▶ _Dataset excerpt_
------------------------------------------------------------------------

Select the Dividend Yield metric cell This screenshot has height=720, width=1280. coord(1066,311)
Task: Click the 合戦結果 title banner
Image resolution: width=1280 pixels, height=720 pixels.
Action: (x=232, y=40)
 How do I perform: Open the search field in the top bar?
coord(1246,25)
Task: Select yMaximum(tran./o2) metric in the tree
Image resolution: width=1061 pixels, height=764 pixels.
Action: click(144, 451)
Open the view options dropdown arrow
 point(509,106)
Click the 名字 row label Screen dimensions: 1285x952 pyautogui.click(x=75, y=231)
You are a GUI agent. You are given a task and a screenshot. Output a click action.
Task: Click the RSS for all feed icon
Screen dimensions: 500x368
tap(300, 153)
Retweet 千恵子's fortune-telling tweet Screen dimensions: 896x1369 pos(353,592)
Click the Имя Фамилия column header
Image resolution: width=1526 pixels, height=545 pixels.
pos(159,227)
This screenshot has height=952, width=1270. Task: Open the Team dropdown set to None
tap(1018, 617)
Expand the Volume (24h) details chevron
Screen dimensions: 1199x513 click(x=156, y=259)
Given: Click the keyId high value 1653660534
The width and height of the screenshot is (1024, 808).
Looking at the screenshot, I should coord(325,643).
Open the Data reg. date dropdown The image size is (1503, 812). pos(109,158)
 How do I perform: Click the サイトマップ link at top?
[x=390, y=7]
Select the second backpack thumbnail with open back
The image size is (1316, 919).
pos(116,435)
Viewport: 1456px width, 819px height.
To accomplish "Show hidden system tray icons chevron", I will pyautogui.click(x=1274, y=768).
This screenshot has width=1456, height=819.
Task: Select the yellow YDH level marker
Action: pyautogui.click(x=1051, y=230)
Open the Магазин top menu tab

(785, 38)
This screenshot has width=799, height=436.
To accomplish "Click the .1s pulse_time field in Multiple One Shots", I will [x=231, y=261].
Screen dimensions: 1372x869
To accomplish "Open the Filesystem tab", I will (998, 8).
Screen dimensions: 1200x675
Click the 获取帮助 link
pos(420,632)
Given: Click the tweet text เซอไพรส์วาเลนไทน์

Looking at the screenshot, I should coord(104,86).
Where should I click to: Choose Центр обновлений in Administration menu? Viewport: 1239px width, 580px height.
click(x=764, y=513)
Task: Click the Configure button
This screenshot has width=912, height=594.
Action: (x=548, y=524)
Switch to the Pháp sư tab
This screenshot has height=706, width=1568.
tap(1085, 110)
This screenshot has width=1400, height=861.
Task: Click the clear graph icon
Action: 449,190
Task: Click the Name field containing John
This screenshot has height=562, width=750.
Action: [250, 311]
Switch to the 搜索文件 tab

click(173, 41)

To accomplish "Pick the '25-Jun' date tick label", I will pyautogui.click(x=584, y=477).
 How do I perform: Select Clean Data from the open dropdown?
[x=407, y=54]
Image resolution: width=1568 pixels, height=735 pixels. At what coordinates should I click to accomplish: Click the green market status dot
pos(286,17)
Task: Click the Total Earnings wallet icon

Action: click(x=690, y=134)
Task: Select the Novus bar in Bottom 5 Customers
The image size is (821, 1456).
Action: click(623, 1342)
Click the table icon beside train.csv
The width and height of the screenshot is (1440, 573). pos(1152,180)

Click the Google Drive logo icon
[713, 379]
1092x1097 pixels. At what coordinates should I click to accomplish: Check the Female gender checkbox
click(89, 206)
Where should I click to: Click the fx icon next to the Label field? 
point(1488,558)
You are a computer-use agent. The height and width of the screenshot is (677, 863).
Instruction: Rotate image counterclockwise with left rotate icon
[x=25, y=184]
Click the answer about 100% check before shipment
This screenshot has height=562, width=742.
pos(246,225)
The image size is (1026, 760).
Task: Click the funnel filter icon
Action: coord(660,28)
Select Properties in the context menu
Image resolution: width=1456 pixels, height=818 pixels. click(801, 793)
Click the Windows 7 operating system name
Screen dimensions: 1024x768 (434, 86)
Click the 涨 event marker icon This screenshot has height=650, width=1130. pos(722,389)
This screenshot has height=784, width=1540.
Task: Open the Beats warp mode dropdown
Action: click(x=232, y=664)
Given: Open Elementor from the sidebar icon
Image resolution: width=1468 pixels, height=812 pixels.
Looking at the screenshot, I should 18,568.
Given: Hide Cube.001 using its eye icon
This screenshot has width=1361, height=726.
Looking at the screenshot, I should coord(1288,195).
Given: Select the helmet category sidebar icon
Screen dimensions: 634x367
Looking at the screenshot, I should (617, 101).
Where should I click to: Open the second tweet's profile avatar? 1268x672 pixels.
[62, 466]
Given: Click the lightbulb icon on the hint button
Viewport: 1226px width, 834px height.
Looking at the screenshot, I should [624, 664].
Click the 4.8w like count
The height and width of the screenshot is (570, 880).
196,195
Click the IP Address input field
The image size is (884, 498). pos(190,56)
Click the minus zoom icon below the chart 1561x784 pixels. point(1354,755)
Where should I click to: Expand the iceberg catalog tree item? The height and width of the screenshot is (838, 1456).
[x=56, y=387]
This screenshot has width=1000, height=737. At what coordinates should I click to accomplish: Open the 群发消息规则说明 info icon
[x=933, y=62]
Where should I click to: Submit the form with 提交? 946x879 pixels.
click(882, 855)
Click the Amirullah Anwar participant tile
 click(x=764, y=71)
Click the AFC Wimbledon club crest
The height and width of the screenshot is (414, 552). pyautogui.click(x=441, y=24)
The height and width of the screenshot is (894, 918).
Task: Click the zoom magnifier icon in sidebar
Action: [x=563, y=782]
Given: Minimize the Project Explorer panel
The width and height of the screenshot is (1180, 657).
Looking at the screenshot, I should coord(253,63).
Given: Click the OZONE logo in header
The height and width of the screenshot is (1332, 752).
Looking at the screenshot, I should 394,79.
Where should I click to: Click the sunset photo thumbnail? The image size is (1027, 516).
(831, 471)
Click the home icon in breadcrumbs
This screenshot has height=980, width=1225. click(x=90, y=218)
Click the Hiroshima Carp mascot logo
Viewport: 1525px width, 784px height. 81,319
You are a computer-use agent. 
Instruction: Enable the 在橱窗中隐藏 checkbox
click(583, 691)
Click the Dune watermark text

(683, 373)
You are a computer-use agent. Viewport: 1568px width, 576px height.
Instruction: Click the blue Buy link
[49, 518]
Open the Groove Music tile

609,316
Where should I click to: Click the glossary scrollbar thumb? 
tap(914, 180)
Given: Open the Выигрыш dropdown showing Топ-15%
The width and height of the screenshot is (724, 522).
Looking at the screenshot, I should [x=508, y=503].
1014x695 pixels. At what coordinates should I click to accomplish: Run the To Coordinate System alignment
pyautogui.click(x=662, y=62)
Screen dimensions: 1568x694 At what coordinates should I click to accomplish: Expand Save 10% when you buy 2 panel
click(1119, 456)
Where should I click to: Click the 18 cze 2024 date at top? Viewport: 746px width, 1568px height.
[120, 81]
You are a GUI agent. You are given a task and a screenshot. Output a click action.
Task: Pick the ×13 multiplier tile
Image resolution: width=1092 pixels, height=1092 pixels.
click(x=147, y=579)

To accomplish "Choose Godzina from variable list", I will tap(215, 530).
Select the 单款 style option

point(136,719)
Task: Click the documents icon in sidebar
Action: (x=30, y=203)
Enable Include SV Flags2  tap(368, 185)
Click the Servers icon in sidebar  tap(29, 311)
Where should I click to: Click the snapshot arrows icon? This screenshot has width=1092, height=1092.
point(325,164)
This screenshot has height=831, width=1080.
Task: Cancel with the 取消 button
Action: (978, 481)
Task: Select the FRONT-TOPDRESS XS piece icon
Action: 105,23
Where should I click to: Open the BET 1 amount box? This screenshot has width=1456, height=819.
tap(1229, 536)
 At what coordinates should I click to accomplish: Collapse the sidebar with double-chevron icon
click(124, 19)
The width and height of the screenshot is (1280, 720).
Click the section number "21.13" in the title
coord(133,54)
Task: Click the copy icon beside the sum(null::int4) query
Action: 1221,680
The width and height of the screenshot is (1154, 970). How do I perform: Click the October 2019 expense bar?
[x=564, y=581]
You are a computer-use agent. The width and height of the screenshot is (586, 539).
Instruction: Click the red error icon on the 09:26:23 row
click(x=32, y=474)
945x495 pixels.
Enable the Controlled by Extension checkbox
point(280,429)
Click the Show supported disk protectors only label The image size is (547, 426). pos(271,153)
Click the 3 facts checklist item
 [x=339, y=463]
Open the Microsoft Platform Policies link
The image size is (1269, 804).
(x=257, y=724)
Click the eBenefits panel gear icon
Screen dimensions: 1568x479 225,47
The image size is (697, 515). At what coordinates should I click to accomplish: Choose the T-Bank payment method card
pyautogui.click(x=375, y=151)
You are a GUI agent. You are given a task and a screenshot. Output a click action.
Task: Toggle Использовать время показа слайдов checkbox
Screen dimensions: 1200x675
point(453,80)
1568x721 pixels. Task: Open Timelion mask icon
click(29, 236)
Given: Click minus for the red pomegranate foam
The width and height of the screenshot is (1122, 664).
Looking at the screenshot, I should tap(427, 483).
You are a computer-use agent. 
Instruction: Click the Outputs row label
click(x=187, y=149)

------------------------------------------------------------------------

▶ _TASK DIRECTIONS_
Copy the material word for word, starting at its first line and ending with the line that contains "pos(116,435)".

▶ _FINAL ANSWER_
Select the Dividend Yield metric cell This screenshot has height=720, width=1280. coord(1066,311)
Task: Click the 合戦結果 title banner
Image resolution: width=1280 pixels, height=720 pixels.
Action: (x=232, y=40)
 How do I perform: Open the search field in the top bar?
coord(1246,25)
Task: Select yMaximum(tran./o2) metric in the tree
Image resolution: width=1061 pixels, height=764 pixels.
Action: click(144, 451)
Open the view options dropdown arrow
 point(509,106)
Click the 名字 row label Screen dimensions: 1285x952 pyautogui.click(x=75, y=231)
You are a GUI agent. You are given a task and a screenshot. Output a click action.
Task: Click the RSS for all feed icon
Screen dimensions: 500x368
tap(300, 153)
Retweet 千恵子's fortune-telling tweet Screen dimensions: 896x1369 pos(353,592)
Click the Имя Фамилия column header
Image resolution: width=1526 pixels, height=545 pixels.
pos(159,227)
This screenshot has height=952, width=1270. Task: Open the Team dropdown set to None
tap(1018, 617)
Expand the Volume (24h) details chevron
Screen dimensions: 1199x513 click(x=156, y=259)
Given: Click the keyId high value 1653660534
The width and height of the screenshot is (1024, 808).
Looking at the screenshot, I should coord(325,643).
Open the Data reg. date dropdown The image size is (1503, 812). pos(109,158)
 How do I perform: Click the サイトマップ link at top?
[x=390, y=7]
Select the second backpack thumbnail with open back
The image size is (1316, 919).
pos(116,435)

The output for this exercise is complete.